(Work to be completed) Could you extract the exact passage from the forum post below, starting with "We had been" and going on through "through this month."?

(Exercise passage)
Since everyone else is venting...Im want to vent too

DammitJanet

Well-Known Member
Im so irritated myself...but it is with Billy, my oldest. To put it mildly, he does next to nothing.

He goes to work part-time at his job at Radio Shack. He works around 20 hours a week...average. He sometimes helps by taking Mandy to school or work. Maybe once a week...rarely twice a week. On the rare occasion he might pick something up for me on his way home from work if I call him. That is rare. Very rare.

We had been asking him to give us $100 a month to "help" with the power bill since he has an above average amount of electronics in his room. He did this for about 5 months with no problem. The last two months, he has not been able to pay. The first time, we didnt say anything. It was a bad month, he had a major doctor bill, short hours, blah blah blah.

This last month, I only asked for 50 bucks because the power bill was lower. He still hasnt given me the money and we are halfway through this month.

He hasnt cleaned his bathroom in probably a year or more. It is disgusting. His bedroom looks like an episode of Hoarders. Not that my house is any better but still. He wont help in the kitchen either. Tony asked him to wash up the dishes one day and he got an attitude. Told him it was all from stuff WE did, that he didnt cook or make stuff or even eat much here. Well that may be somewhat true but he does live here and he doesnt pay rent and he does eat here and he does cook...even if he doesnt want to admit it because I see stuff disappearing and wrappers appearing.

I find bowls in the sink, dishes soaking in cold, greasy water.

I am getting fed up. I told Tony it may well be time we need to think about nudging him out of the nest. He balks. He doesnt think he can do it. I try to point out he wouldnt put up with this koi from any of the others. Why should we from Billy? He's special. Blah. He cant make it on what he earns. Well that may be true but what incentive does he have to do better if he has it made here? I realize he seems like he is trying to find a better job but I dont know how much of a sincere attempt that really is...ya know? I think he allows his job to take advantage of him and not go get another part time job at least. Maybe after he gets his taxes back and gets a better car he can look for a better job farther from home.

(Supplied records)
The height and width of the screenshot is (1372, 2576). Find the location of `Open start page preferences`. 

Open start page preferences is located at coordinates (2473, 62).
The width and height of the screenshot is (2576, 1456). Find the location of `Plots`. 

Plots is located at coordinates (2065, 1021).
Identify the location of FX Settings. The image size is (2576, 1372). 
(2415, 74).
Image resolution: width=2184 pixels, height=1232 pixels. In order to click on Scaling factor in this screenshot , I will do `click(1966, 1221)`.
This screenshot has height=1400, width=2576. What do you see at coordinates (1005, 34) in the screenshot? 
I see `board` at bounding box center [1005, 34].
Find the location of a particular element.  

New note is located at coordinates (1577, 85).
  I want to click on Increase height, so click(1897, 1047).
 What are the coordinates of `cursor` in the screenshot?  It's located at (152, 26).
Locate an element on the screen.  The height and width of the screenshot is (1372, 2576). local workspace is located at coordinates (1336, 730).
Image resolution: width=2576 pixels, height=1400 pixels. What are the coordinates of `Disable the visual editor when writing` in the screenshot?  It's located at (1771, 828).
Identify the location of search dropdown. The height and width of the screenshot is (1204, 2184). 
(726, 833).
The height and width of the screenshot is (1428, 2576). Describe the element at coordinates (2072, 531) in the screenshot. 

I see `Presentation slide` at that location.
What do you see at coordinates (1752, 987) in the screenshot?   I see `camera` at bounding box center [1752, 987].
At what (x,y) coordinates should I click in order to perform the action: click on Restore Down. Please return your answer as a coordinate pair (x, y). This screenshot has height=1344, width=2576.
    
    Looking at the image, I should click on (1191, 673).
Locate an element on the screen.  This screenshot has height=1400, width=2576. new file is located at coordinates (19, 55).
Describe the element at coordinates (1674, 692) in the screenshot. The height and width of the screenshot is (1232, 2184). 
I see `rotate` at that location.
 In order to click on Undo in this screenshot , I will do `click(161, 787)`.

(Final answer)
We had been asking him to give us $100 a month to "help" with the power bill since he has an above average amount of electronics in his room. He did this for about 5 months with no problem. The last two months, he has not been able to pay. The first time, we didnt say anything. It was a bad month, he had a major doctor bill, short hours, blah blah blah.

This last month, I only asked for 50 bucks because the power bill was lower. He still hasnt given me the money and we are halfway through this month.